To do that, he has told the co-op’s members, Murray Goulburn needs to increase its manufacturing footprint and invest $500m over the next three-to-five years in plants that will manufacture and supply 'customised' dairy foods, primarily for Asian markets. The key target segments are nutritional powers, consumer cheeses and dairy beverages.

The core argument Murray Goulburn is making to its suppliers is that the expansion will lead to higher farmgate prices for their milk.

To fund that without relying largely on debt funding, however, Murray Goulburn needs access to equity funding.

At the heart of the logic of Murray Goulburn’s strategy for raising capital is a mutuality of interest between the co-op and its suppliers.

One of the great constraints to expanding Australia’s dairy production to take advantage of the growing and long-term opportunity in Asia has been in creating the capital and incentives at the farm level for an expansion in production.

Australian production (and the land devoted to dairy production) has been shrinking ever since deregulation of the sector in 2000. By contrast, New Zealand’s dairy acreage and production has been expanding and its flagship co-op, Fonterra, now has about 20 per cent of the global market compared with Australia’s 7 per cent.

The keys to reversing the trends in the Australian sector and improving its ability to capitalise on the growth in Asian demand are higher farmgate prices, better access by the farmers to capital to expand their production -- and access to equity by the bigger co-ops.

The Murray Goulburn proposal to raise capital would help tick those boxes.

At present, Murray Goulburn’s ordinary and preference (non-voting) shares have a face value of $1. The value of the shares generally isn’t recognised by banks and therefore aren’t of meaningful economic value to the farmers, although they do generate dividends.

Under Murray Goulburn’s scheme to raise capital by creating an ASX-listed trust, its members wouldn’t relinquish control, as the units in the trust would be non-voting. However, the co-op members would have a facility to sell their shares, which means there would be a market value for their interests in the co-op that they could borrow against.

There a lot of technical detail in the Murray Goulburn proposal to explain the mechanics of how it would work, but the most significant aspect of it from the farmers’ perspective is that all the major banks and rural financiers have indicated their support for the proposal. They have also indicated that they would attribute a market value to ordinary shares in the co-op when assessing loans to farmers.

Farmers traditionally have had far more interest in milk prices that the value of their shares or the dividends they receive. Murray Goulburn says it will align the interest of its suppliers with unitholders in the proposed trust by raising dividends when farmgate prices are higher and lowering them if farmgate prices fall.

If Murray Goulburn meets its timetable a final proposal will be distributed to its members in December, with an extraordinary meeting to vote on it in late January or early February.

The plan to raise capital was always independent of the failed attempt to acquire Warrnambool Cheese and Butter but has become more important to Murray Goulburn because it wasn’t able to buy the most logical and complementary business available.

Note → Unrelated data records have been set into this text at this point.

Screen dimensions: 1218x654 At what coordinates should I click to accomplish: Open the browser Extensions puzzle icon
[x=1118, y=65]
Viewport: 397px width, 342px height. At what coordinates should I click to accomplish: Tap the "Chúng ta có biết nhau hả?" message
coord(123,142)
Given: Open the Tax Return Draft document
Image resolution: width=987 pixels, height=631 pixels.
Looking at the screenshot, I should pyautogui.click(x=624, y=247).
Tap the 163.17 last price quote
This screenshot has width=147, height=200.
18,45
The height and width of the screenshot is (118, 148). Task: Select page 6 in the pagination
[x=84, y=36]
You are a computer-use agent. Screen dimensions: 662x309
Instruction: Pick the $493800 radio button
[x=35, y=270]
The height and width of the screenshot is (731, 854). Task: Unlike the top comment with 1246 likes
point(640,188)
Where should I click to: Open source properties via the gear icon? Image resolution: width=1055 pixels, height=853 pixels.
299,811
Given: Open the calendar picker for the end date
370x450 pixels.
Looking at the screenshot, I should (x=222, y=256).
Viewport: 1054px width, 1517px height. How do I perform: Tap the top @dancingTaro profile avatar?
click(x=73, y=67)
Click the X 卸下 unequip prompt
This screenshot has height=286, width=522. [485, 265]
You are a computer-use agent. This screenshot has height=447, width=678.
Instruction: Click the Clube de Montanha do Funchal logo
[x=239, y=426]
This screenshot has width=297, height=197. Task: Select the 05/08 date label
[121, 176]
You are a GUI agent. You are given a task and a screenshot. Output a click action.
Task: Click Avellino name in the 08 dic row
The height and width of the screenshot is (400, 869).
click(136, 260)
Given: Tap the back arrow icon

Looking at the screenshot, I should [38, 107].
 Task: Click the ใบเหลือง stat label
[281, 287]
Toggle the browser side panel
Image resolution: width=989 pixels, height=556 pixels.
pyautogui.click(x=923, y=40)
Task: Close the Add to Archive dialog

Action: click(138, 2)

That failure places greater emphasis on the need for the co-op to accelerate an already aggressive expansion of its share of the milk pool (its national market share grew from 33 per cent to 37 per cent in the latest financial year) and the manufacturing facilities to exploit that.

The capital raising offers the prospect of a virtuous cycle for the co-op and its farmer suppliers, with the returns on that capital -- if Helou can execute the expansion successfully -- increasing Murray Goulburn’s profitability, its capacity to pay dividends and its ability to increase farmgate prices.

The farmers would, if all goes according to plan – and as Fonterra’s farmers in NZ have experienced – not only get access to stronger flows of income but would be able to borrow against their shares, if they wished, to increase their acreage and production.